Arena Two at the NexSource Centre was quite and solemn as residents took the time to remember and honour the veterans who fought for Canada in the conflicts since the end of the Great War.
Chaplain Rev. Kevin Haugan spoke the assembled mass about the importance of remembrance.
Haugan spoke of “the forgotten fleet,” a fleet of naval officers deployed to Japan at the end of WWII and stayed there long after the war came to an end.
“They were known as the forgotten fleet because by the time they came home there were no parades waiting,” Haugan said.
His father-in-law was a member of the Royal Navy and was stationed with the forgotten fleet in the Pacific.
Haugan said it took a long time for his father-in-law to speak about his time during the war, but he did open up eventually.
In 1995, 50 years since the end of WWII, the forgotten fleet was honoured in England for their dedication and service.
“They are remembered because we remember them and we know their story,” Haugan said.
Along with an address by Rev. Haugan the poem “In Flanders Field” by Lieutenant-Colonel John McCrae was read, scripture was read by members of the Sylvan Lake Girl Guides and hymns were sung.
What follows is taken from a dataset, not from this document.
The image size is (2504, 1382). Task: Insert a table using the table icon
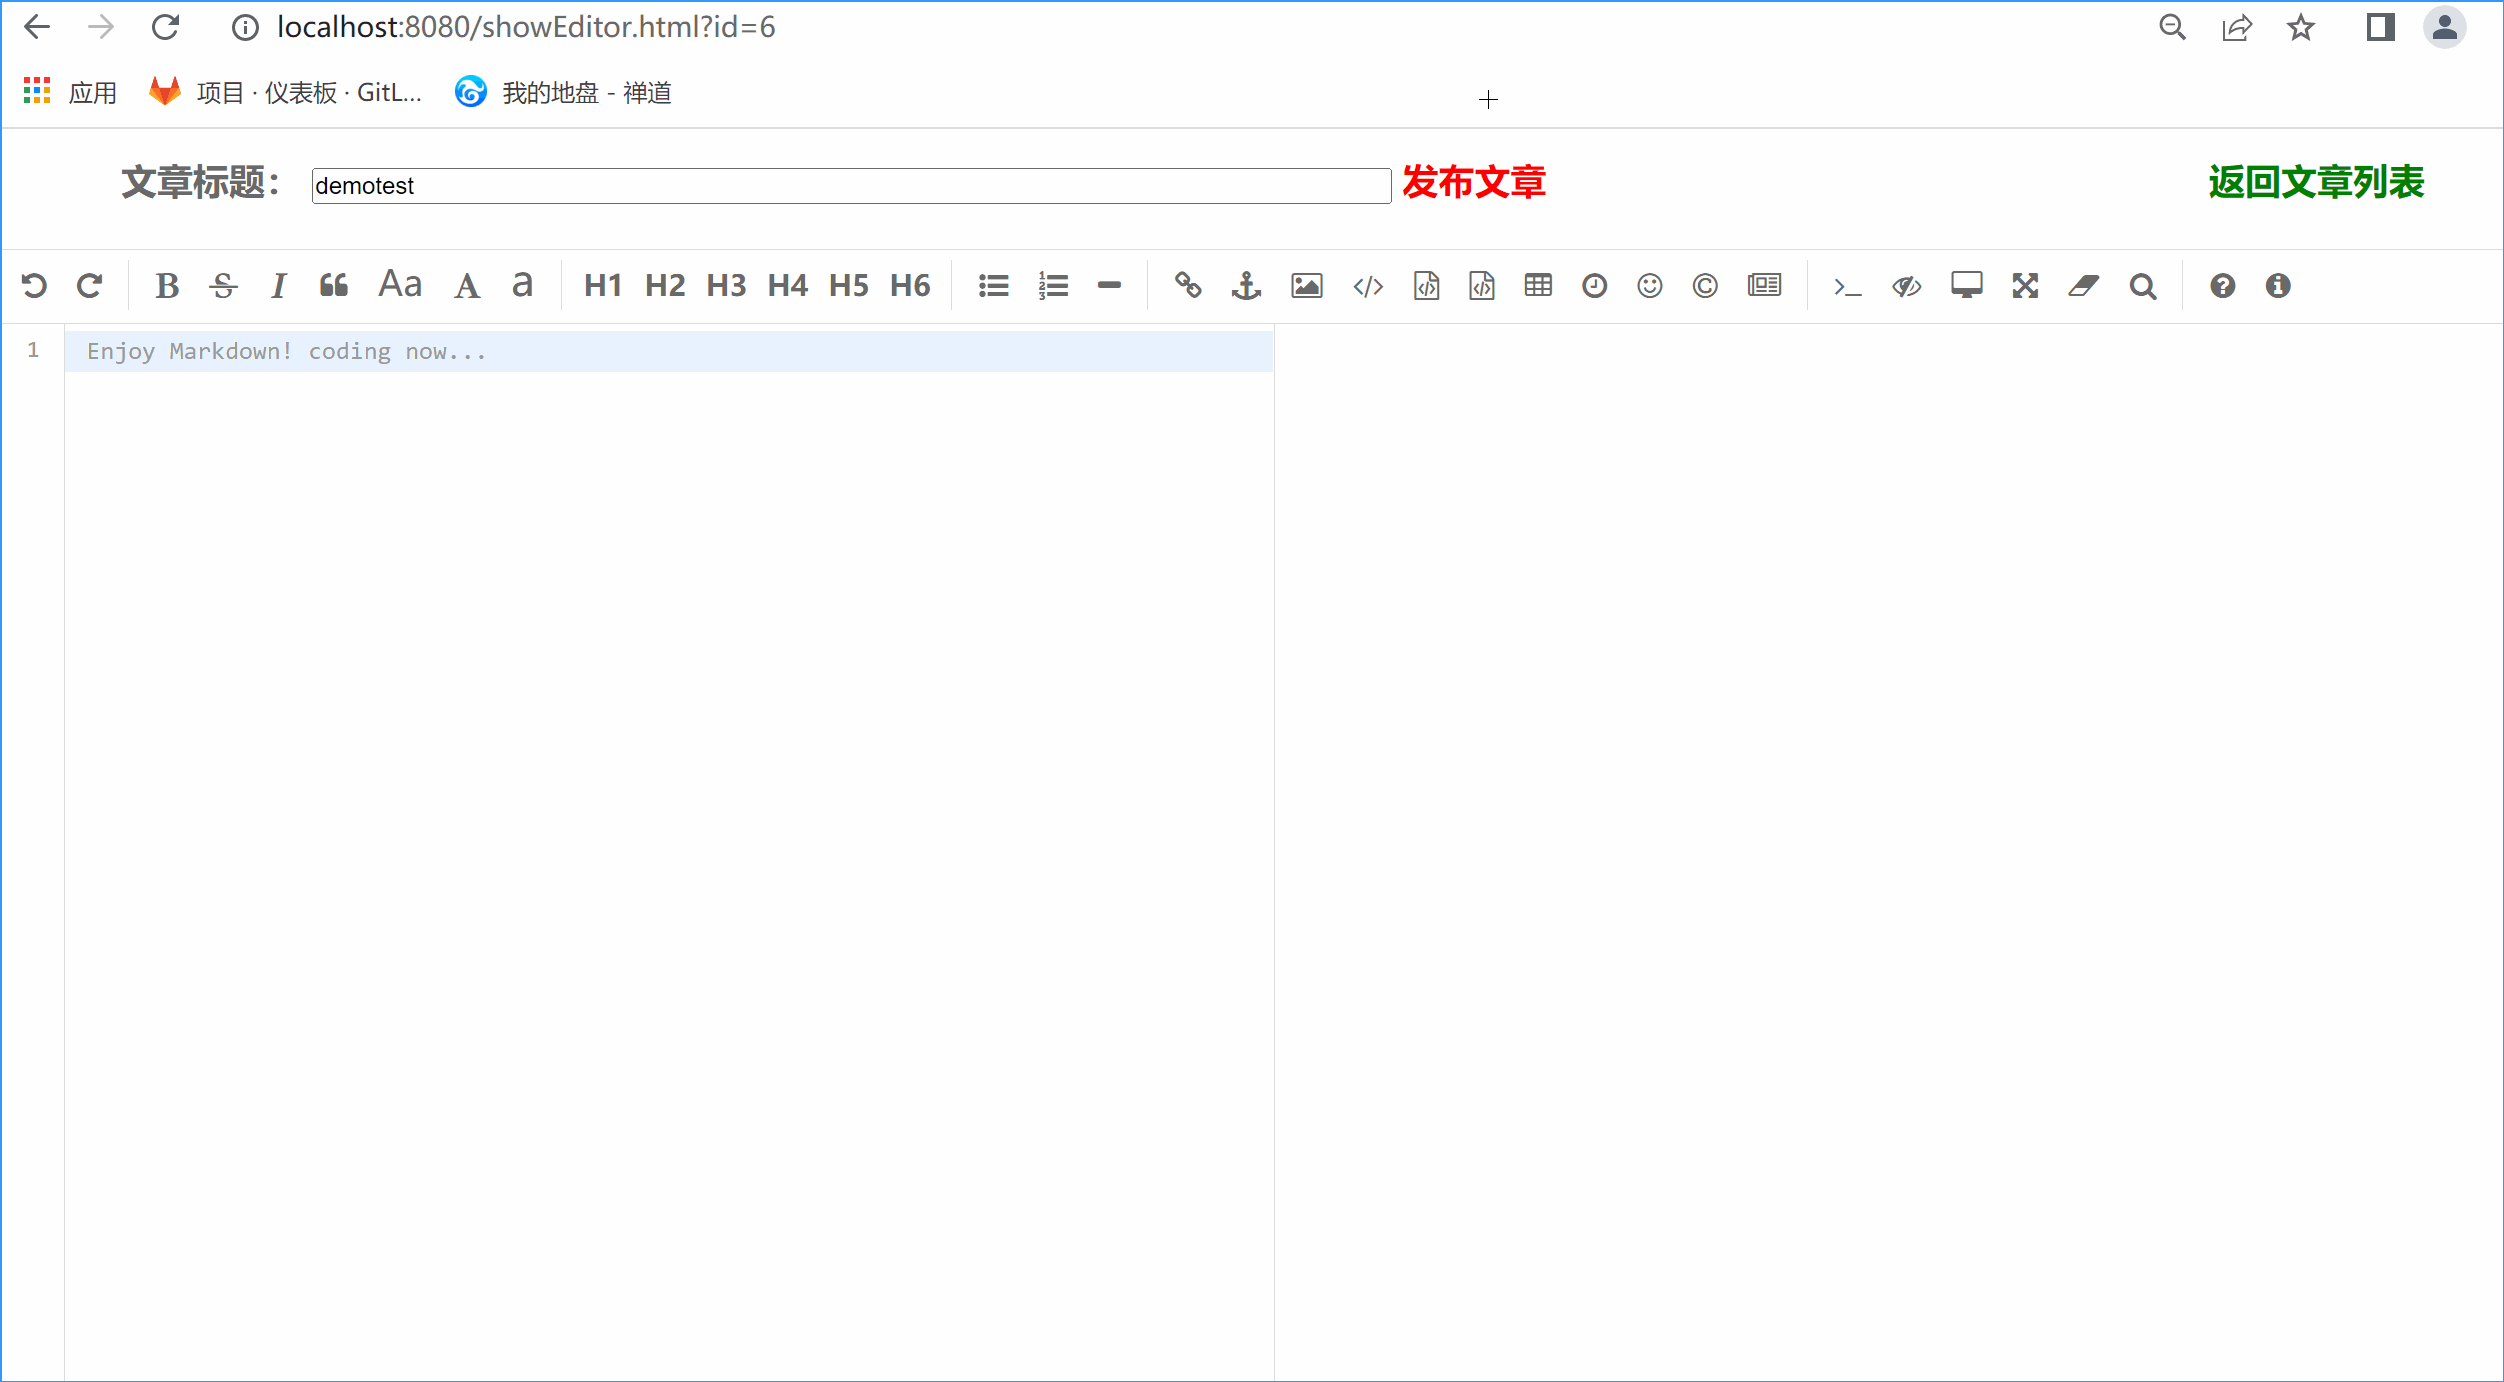pos(1538,285)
Following the playing of “The Last Post” and the moment of silence, memorial wreaths were laid at the cenotaph in the centre of the rink.
Sylvan Lake Legion President Ed Stevenson said he was happy to see a number of young people in the audience, and participating in the ceremony.
Scripture readings, the bagpiper and bugler were all young people from the community.
“It is great to see so many young people come out for this. They will be the ones to keep this going,” Stevenson said.